Starting at the line that contains "This screenshot has" and continuing through the last of the items, rewrite the lines with "plus icon" changed to "add button" and nothing else altered. Leave the pictures out of your answer.

[begin Record set]

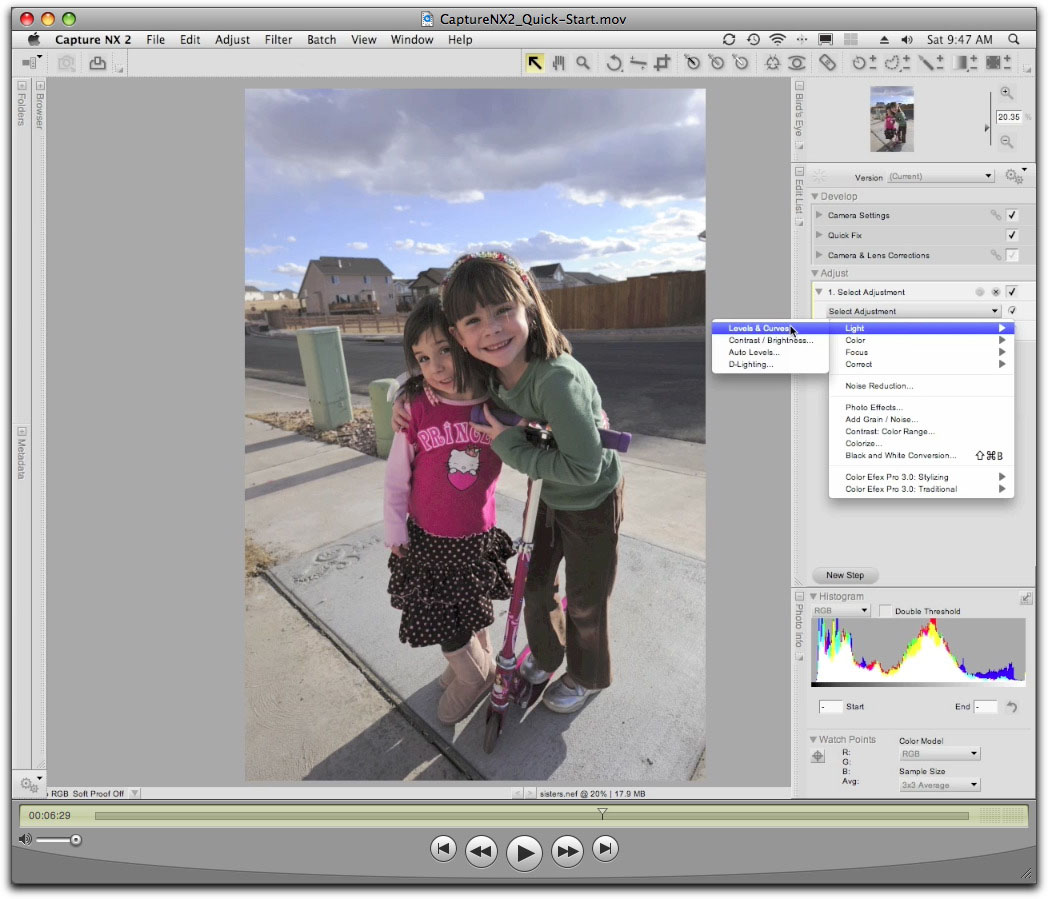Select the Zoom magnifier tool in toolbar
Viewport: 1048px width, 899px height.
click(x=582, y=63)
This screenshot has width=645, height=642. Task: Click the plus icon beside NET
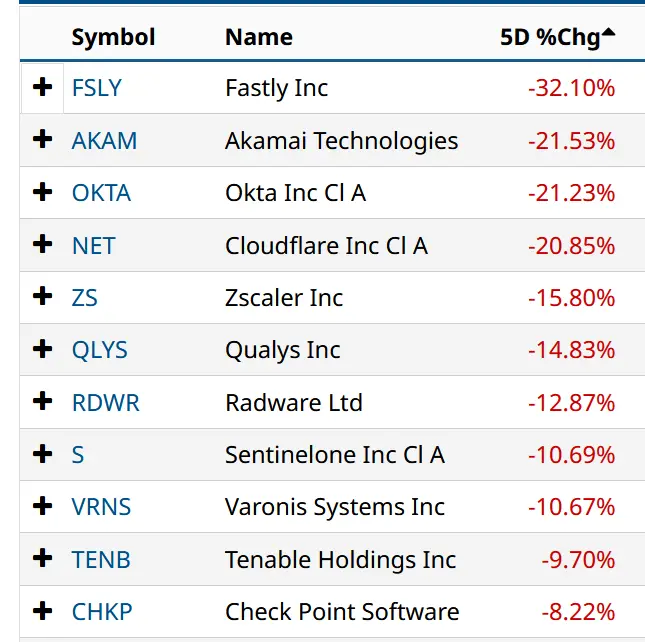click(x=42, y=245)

[end Record set]

* Solution:
This screenshot has width=645, height=642. Task: Click the add button beside NET
click(x=42, y=245)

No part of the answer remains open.